Artist's illustration of an asteroid hitting Earth 65 million years ago.
The oceans soured into a deadly sulfuric-acid stew after the huge asteroid impact that wiped out the dinosaurs, a new study suggests.
Eighty percent of the planet's species died off at the end of the Cretaceous Period 65.5 million years ago, including most marine life in the upper ocean, as well as swimmers and drifters in lakes and rivers. Scientists blame this mass extinction on the asteroid or comet impact that created the Chicxulub crater in the Gulf of Mexico.
A new model of the disaster finds that the impact would have inundated Earth's atmosphere with sulfur trioxide, from sulfate-rich marine rocks called anhydrite vaporized by the blast. Once in the air, the sulfur would have rapidly transformed into sulfuric acid, generating massive amounts of acid rain within a few days of the impact, according to the study, published today (March 9) in the journal Nature Geoscience.
The model helps explain why most deep-sea marine life survived the mass extinction while surface dwellers disappeared from the fossil record, the researchers said.
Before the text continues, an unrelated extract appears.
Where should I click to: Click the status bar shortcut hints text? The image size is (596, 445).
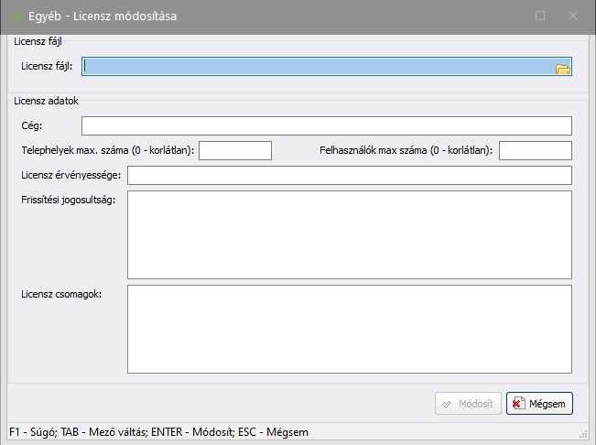pos(158,432)
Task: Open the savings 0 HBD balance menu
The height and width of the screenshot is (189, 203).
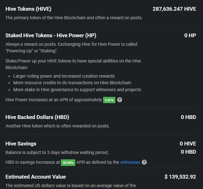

The intense acid rainfall only spiked the upper surface of the ocean with sulfuric acid, leaving the deeper waters as a refuge. The model could also account for another extinction mystery: the so-called fern spike, revealed by a massive increase in fossil fern pollen just after the impact. Ferns are one of the few plants that tolerate ground saturated in acidic water, the researchers said.
The Chicxulub impact devastated the Earth with more than just acid rain. Other killer effects included tsunamis, a global firestorm and soot from burning plants. [The 10 Best Ways to Destroy Earth]
The ocean-acidification theory has been put forth before, but some scientists questioned whether the impact would have produced enough global acid rain to account for the worldwide extinction of marine life. For example, the ejected sulfur could have been sulfur dioxide, which tends to hang out in the atmosphere instead of forming aerosols that become acid rain.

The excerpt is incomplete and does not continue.